Communicate. Communicate. Communicate.
This one should be obvious, but can be so hard to execute. PMs are constantly interacting across the org. making it easy to forget that you have a broader, fuller picture of the problem than anyone else. You must fill in everyone else. Be concise, be clear, be firm and be right. Follow up and follow through. Take notes and share them with everyone. Listen first and then ask questions to clarify.
Be responsible for results (value), not features (Marty Cagan)
I love the focus on value creation over feature creation. Rather than thinking, “this is the best feature I’ve ever built,” instead think “This is the move value I’ve ever created for my users!” Reframe your thinking in terms of value and you will build smarter, leaner products that users love.

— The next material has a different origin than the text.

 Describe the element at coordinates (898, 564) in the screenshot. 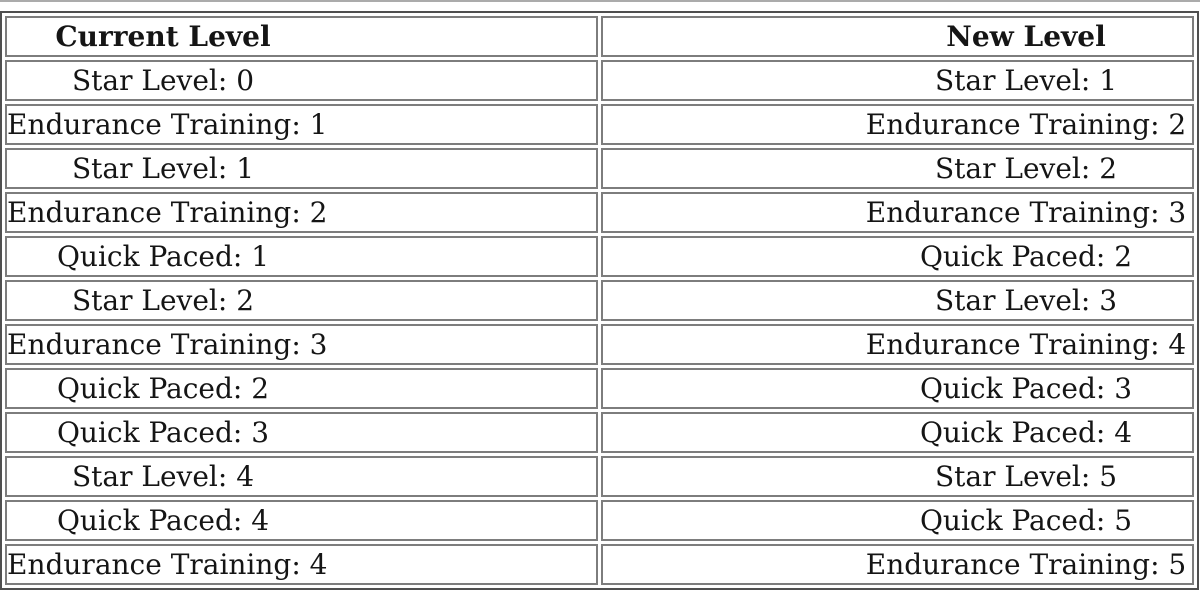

If you don’t understand, speak up.
I have sat in too many meetings chalk-full of obtuse acronyms, technical jargon and over my head concepts. One day, early in my career, I just raised my hand and stopped the conversation by asking, “I’m sorry, but I don’t understand something. What does XYZ mean?” After the meeting, to my surprise, several people came up and thanked me for asking that simple question. I realized then that if I didn’t understand something, it was likely that other people didn’t understand either. Maybe too shy, or felt too junior to speak up. From then on I took it as my responsibility as a PM, and a communicator, to always ask for clarification, explanation or background on important and confusing concepts. Even if I thought that I may look stupid for doing so. This process has not failed me and it pleases me to help others by simply asking the question “what does that mean?”